**PROBLEM:**
Reproduce verbatim the line containing "Given: Apply the Graphite theme card" and every line that follows it through the end of the entries below, omitting all pictures.

Stored data
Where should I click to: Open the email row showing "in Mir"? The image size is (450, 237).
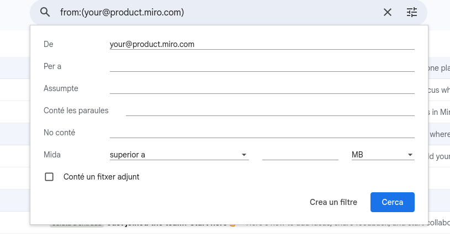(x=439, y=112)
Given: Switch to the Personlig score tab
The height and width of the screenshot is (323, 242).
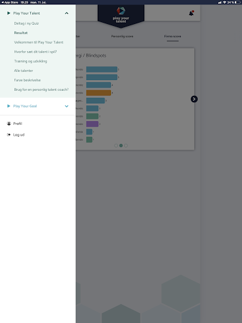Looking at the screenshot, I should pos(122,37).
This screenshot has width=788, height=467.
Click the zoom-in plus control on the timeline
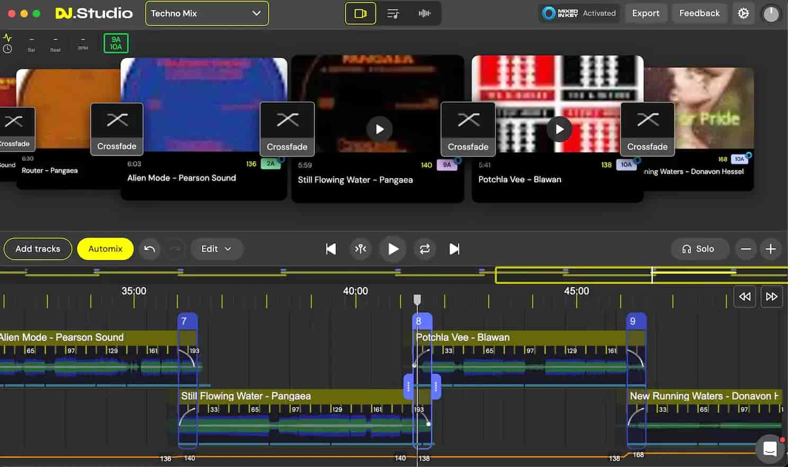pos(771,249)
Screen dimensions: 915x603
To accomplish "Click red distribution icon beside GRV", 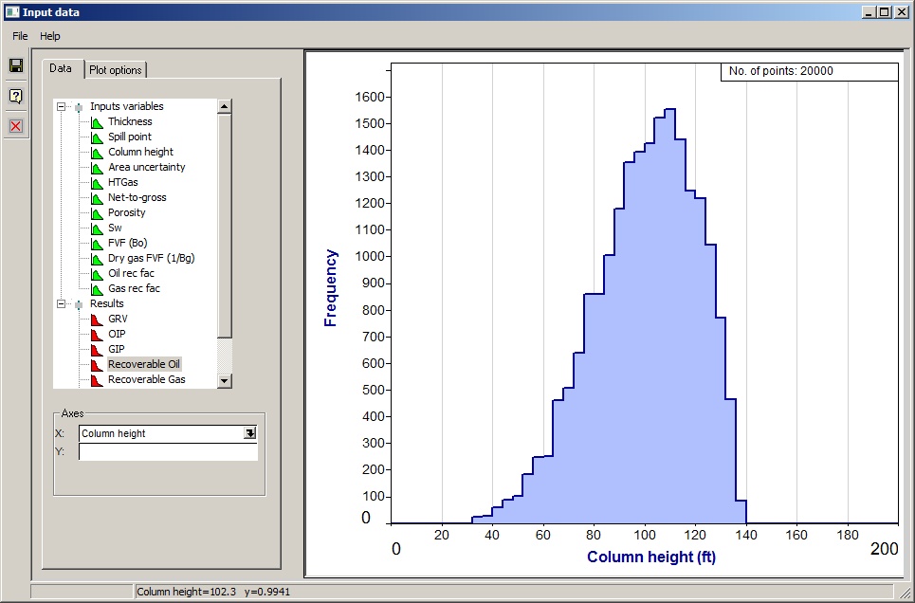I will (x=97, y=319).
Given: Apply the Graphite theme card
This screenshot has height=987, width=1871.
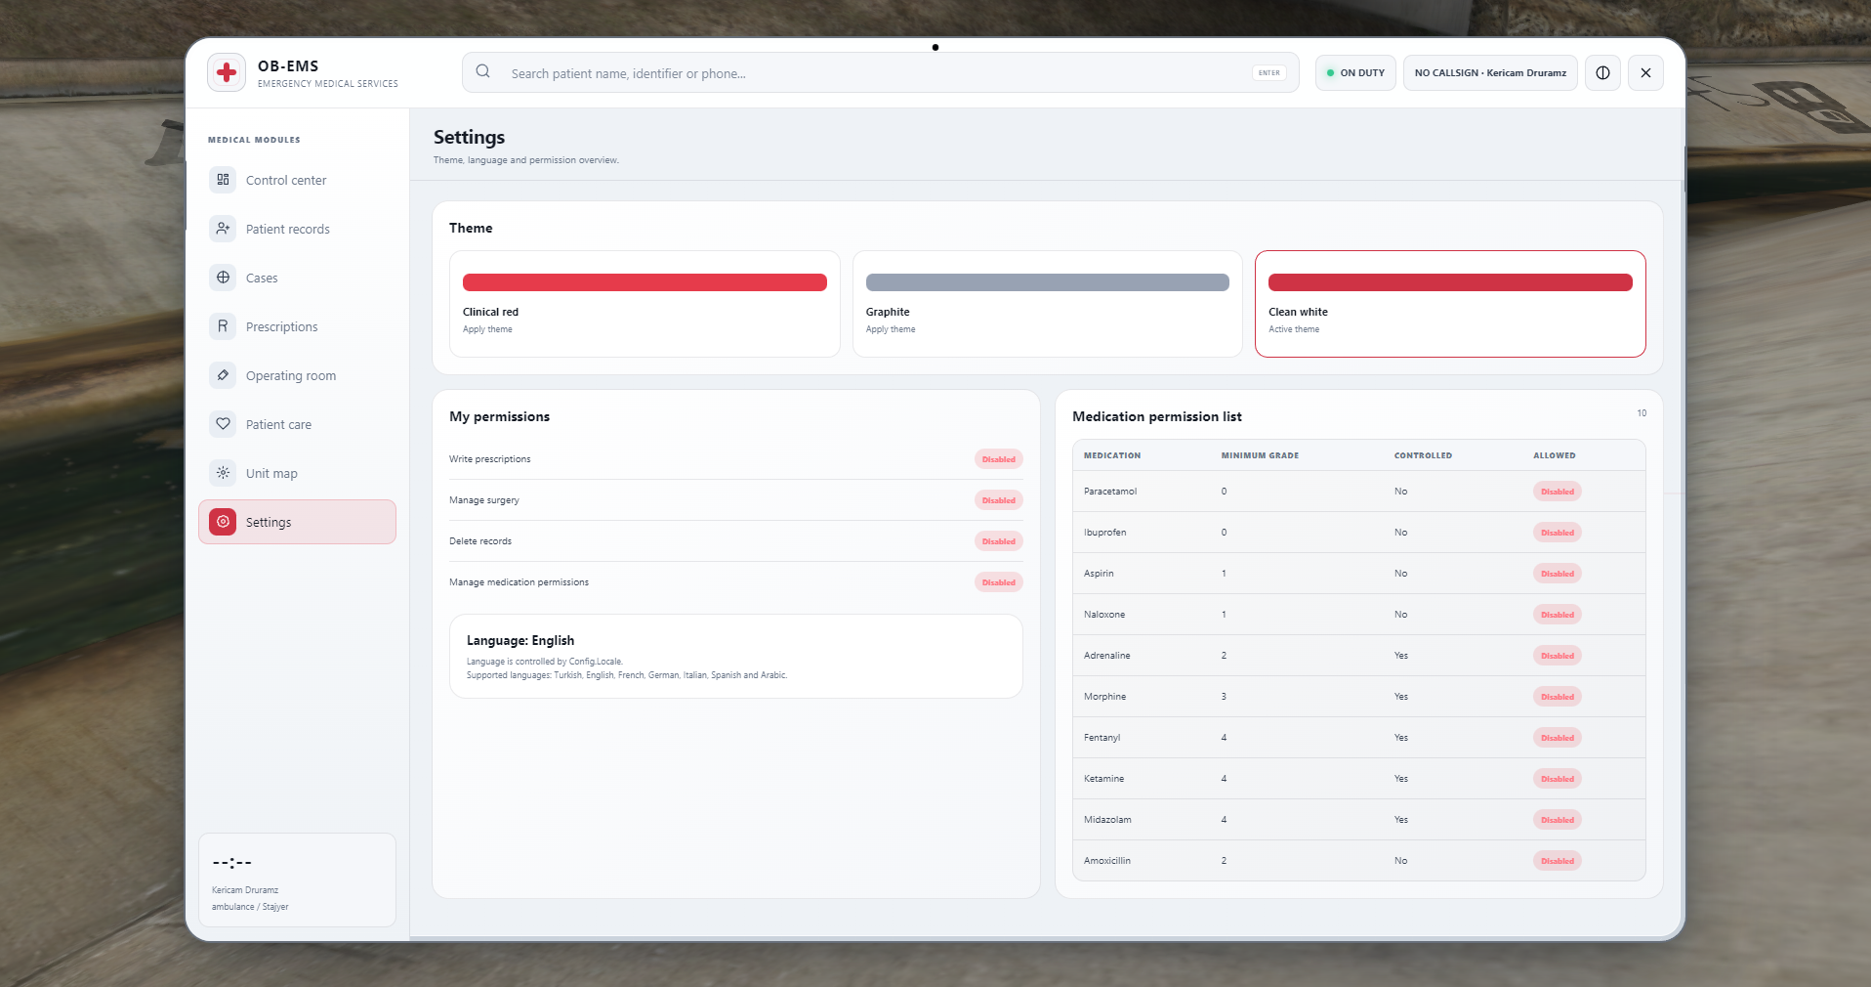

**PROBLEM SOLUTION:**
Given: Apply the Graphite theme card
This screenshot has height=987, width=1871.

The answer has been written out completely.